** What is needed **
In the research summary on Lalon Phokir, in what year was Sudipto Chatterjee appointed Senior Lecturer in Drama at Loughborough University?

** Document excerpt **
..............................
Research conducted at Loughborough University by Sudipto Chatterjee into Lalon Phokir, the nineteenth-century Sufi-Baul Bengal saint, whose music is a living oral tradition across the boundaries dividing Bangladesh and West Bengal, has preserved, conserved and presented Baul cultural heritage. This has been achieved by utilising the findings of the research in a solo-performance involving live music, dance and film. Through a practice-as-research undertaking, Chatterjee's research has engaged a broad range of public audiences to contribute to processes of commemoration, memorialisation and reconciliation across the Bangladesh/Bengal border.

Underpinning research

Sudipto Chatterjee was appointed at Loughborough University as Senior Lecturer in Drama in 2007, the year in which he published his monograph The Colonial Staged: Theatre in Nineteenth-Century Colonial Calcutta. His move from the US to the UK marked a new lease of life for his research: adopting the British model of `Practice as Research in Performance' (as described in the AHRC-funded PARIP project, and refined through successive HEFCE/RAE iterations), he developed a major practice-based research project based on his lifelong interest in the work of Lalon Phokir, the nineteenth-century Sufi-Baul saint, whose music is a living oral tradition in Bangladesh and West Bengal.

Man of the Heart is located between deep ethnography and exhilarating mediated live performance, and has involved both field and archival research resulting in: traditional academic publishing [3.1]; live performances by Chatterjee [3.2]; and permanent documentation of the project's outcomes for those with an interest in Asian culture, including those living in South Asia and those of Asian descent elsewhere. Chatterjee (re-)reads Lalon's psychophysical practice by means of performance, supported by digital documentation, using video, traditional live music, dance and spoken word to explore this practice through Lalon's songs. The Man of the Heart project tackles the central question of representing and preserving a non-Western tradition based on oral communication that is under threat from both religious fundamentalisms and forms of scholarship that freeze orality within the written or printed word, while standing the risk of being sold as `exotica' in the global culture market.
..............................
** Material provided **
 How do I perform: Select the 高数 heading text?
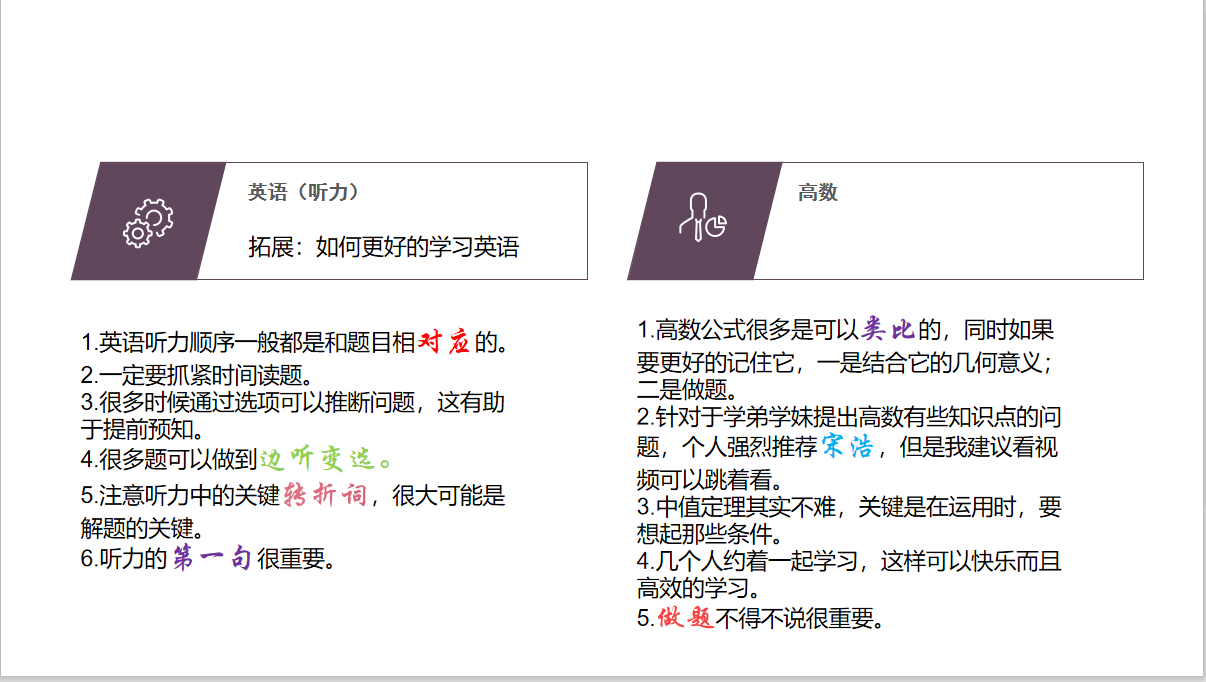[x=817, y=192]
..............................
** Result of the task **
2007